Saved data entries
%%

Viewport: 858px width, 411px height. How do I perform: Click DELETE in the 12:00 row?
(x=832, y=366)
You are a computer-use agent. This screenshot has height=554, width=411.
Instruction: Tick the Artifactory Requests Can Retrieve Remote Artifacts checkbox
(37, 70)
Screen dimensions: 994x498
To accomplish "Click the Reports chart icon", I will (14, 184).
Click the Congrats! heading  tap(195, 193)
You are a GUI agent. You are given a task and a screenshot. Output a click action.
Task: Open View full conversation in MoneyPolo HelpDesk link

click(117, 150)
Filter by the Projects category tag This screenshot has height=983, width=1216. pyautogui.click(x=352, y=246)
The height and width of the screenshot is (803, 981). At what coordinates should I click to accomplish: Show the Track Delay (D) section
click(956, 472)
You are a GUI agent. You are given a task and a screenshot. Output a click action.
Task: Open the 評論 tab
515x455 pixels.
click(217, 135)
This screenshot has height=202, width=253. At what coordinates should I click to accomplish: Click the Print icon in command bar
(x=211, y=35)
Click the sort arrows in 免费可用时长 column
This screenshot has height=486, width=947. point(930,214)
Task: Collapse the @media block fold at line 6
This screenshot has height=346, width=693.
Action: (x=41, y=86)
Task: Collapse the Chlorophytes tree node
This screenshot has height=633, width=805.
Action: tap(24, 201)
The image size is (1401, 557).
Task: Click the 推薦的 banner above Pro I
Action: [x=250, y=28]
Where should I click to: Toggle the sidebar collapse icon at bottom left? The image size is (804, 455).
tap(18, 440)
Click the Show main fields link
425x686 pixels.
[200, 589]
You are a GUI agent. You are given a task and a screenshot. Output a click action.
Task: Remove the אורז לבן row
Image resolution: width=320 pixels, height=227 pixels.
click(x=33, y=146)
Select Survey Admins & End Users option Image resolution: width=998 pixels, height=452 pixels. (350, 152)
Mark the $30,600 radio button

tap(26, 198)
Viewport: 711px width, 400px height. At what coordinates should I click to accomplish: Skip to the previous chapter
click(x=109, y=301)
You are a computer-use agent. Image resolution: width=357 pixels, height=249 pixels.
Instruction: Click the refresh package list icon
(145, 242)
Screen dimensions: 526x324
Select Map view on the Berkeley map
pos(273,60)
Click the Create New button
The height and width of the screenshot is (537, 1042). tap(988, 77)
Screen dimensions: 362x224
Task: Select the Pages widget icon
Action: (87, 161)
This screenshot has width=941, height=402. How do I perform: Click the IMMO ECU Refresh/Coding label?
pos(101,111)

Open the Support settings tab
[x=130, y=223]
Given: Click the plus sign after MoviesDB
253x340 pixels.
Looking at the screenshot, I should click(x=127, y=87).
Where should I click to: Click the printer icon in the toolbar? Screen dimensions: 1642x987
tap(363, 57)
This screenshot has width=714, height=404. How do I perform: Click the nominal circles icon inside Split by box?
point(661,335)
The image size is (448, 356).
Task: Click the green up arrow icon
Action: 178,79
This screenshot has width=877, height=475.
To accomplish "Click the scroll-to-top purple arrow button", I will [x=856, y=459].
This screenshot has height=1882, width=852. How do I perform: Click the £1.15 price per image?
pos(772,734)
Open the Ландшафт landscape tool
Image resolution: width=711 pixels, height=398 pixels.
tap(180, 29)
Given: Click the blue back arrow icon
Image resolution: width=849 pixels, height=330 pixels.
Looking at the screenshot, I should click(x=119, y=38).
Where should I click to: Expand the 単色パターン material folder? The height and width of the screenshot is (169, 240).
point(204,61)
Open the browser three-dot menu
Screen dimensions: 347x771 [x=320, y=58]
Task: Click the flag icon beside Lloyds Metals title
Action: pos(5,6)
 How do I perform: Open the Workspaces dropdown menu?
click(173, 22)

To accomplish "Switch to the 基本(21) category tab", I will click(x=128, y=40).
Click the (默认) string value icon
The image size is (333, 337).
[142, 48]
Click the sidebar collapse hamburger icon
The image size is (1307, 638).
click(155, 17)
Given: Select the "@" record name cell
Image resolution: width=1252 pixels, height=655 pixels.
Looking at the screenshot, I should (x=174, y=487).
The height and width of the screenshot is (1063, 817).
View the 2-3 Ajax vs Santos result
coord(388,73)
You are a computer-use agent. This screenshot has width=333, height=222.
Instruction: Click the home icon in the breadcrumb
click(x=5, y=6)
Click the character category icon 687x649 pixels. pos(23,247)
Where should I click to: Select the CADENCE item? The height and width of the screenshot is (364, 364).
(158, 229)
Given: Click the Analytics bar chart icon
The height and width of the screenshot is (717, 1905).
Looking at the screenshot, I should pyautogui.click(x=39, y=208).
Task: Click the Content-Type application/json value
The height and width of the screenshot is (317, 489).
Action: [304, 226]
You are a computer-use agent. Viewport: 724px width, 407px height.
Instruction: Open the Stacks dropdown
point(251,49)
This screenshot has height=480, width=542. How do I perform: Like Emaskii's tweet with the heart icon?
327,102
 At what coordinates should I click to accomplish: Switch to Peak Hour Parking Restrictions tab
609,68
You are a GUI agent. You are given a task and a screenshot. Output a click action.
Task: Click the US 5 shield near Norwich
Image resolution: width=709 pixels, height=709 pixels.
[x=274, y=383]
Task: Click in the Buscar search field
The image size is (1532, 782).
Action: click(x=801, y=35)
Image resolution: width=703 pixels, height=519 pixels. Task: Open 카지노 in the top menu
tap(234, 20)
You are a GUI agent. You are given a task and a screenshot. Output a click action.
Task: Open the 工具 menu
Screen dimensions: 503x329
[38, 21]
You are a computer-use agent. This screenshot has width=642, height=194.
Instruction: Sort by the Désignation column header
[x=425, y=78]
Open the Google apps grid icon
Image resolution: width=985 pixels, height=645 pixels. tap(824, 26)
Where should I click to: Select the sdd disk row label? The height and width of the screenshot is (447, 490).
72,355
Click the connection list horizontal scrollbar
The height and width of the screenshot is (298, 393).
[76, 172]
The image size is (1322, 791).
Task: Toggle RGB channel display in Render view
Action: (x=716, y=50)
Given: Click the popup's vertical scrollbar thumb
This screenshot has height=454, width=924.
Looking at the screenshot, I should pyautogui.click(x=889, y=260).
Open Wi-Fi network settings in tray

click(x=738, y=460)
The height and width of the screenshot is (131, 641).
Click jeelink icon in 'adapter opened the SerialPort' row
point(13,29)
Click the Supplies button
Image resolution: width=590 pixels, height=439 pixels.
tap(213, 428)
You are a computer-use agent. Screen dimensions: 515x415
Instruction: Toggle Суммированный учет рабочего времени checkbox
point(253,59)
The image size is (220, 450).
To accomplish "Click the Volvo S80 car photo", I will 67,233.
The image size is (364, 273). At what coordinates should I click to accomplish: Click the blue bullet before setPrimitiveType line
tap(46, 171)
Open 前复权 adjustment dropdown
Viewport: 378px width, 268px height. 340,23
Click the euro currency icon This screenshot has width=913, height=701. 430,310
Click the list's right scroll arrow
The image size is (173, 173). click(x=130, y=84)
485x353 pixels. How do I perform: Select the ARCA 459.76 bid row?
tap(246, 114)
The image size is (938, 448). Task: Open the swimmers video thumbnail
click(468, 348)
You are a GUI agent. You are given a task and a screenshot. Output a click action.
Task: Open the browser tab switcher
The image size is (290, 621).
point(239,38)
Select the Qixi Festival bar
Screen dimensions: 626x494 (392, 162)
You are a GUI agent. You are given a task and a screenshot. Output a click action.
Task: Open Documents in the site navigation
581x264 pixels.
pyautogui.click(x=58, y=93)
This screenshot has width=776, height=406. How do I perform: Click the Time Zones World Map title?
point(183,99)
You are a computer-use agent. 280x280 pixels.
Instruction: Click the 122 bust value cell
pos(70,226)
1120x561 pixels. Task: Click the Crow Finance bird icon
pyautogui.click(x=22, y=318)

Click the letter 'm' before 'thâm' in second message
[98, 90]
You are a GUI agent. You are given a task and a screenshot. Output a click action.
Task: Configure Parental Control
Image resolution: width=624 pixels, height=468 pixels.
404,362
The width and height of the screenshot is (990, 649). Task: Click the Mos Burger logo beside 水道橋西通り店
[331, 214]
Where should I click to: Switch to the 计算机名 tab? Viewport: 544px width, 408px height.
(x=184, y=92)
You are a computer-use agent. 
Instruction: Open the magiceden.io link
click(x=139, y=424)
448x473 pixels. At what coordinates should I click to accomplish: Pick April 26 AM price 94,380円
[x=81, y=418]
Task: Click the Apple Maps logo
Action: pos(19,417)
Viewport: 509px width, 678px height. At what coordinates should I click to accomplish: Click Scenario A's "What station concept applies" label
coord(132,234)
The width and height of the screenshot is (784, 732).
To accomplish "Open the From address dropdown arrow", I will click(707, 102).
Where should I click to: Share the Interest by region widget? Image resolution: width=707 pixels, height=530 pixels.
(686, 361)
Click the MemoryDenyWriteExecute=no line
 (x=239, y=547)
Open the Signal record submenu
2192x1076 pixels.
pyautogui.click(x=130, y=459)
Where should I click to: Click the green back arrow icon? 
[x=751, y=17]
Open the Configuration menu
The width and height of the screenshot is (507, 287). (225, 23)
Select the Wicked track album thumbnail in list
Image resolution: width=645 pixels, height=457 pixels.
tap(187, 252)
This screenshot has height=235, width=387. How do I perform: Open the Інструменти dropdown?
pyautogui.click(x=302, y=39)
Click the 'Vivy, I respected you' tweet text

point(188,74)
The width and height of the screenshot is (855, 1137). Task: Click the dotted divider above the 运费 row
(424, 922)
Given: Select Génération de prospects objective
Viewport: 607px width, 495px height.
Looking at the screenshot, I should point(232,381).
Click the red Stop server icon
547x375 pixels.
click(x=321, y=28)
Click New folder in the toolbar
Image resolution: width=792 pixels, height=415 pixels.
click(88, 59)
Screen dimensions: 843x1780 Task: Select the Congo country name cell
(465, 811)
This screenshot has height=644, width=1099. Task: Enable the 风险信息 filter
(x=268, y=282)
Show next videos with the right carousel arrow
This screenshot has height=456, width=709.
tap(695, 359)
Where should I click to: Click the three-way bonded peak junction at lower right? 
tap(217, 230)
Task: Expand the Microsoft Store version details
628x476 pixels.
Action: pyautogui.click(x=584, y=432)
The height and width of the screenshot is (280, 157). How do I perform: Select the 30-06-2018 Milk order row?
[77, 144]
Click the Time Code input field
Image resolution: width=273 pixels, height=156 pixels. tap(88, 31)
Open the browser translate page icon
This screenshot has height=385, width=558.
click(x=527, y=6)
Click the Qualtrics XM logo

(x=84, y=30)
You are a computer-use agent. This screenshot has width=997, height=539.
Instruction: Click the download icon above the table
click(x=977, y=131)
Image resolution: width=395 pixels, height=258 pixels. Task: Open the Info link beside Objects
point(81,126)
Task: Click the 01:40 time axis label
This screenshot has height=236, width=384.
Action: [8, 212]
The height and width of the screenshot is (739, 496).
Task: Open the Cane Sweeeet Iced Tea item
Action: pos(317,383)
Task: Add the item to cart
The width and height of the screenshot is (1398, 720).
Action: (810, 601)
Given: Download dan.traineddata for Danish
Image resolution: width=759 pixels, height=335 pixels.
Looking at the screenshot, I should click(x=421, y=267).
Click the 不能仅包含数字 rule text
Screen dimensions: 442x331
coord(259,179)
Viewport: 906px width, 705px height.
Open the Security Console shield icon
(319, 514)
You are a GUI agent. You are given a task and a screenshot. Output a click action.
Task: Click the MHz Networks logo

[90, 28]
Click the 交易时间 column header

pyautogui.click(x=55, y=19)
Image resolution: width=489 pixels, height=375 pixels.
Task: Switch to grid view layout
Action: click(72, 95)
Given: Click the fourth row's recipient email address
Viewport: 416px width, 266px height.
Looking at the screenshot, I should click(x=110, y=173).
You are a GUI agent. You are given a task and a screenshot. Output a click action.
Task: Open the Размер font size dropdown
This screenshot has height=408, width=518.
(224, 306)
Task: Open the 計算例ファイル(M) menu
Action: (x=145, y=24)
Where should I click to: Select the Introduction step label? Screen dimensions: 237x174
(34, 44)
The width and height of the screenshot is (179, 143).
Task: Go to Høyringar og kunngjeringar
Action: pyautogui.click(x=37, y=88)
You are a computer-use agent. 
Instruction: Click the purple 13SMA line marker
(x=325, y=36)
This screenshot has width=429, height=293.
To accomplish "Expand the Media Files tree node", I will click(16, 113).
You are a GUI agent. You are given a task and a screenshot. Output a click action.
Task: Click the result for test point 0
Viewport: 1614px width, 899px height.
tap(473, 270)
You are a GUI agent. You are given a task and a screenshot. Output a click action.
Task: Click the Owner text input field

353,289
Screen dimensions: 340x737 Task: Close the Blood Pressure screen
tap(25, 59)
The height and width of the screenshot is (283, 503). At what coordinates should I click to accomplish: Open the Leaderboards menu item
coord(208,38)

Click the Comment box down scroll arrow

%%

→ Work to complete
Transcribe only the lines from the beginning of the entries to the line with "has height=554, width=411.", inclusive, exactly as written.

→ Response to the exercise
Viewport: 858px width, 411px height. How do I perform: Click DELETE in the 12:00 row?
(x=832, y=366)
You are a computer-use agent. This screenshot has height=554, width=411.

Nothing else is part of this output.